Dans sa politique de coopération au développement, le Ministère des Affaires étrangères est en contact permanent avec une multitude de partenaires.

  • Les pays partenaires privilégiés d'Afrique, d'Asie et de l'Amérique latine sont les pays en développement sur lesquels le Luxembourg concentre sa coopération bilatérale. Il s'agit du Burkina Faso, du Cap Vert, Burkina Faso, du Mali, de la Namibie, du Niger, du Sénégal, du Laos, du Vietnam, de Nicaragua et d'El Salvador. 
  • L'agence luxembourgeoise pour la coopération au développement Lux-Development S.A. est l'agence d'exécution pour la majorité des projets bilatéraux mis en oeuvre par la coopération luxembourgeoise.
  • Les organisations multilatérales sont nombreuses avec lesquelles la coopération luxembourgeoise entretient des relations de travail, soit en leur fournissant un appui financier global, soit en participant au financement de projets spécifiques mis en oeuvre sous leur responsabilité (projets multi-bi). 
  • Les 82 ONG de développement agréées par le Ministère des Affaires étrangères font appel à son appui financier pour des actions de sensibilisation (participation aux frais), des projets de coopération classiques (cofinancement) ou des programmes de coopération (accord-cadre). Quelques-unes de ces ONG ont leur propre présence sur internet.
  • Par ses relations privilégiées avec la Banque mondiale et le Fonds monétaire international, le Ministère des Finances est un interlocuteur privilégié du Ministère des Affaires étrangères parmi les autres ministères luxembourgeois.

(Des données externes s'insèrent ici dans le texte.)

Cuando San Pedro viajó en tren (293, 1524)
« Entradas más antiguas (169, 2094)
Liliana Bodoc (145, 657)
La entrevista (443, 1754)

Comité interministériel sur la coopération au développement

Le Comité donne son avis sur les grandes orientations de la politique de coopération au développement ainsi que sur les matières indiquées par la loi du 6 janvier 1996 sur la coopération au développement.

Le Comité se réunit en principe tous les deux mois sous la présidence du Directeur de la Coopération au développement.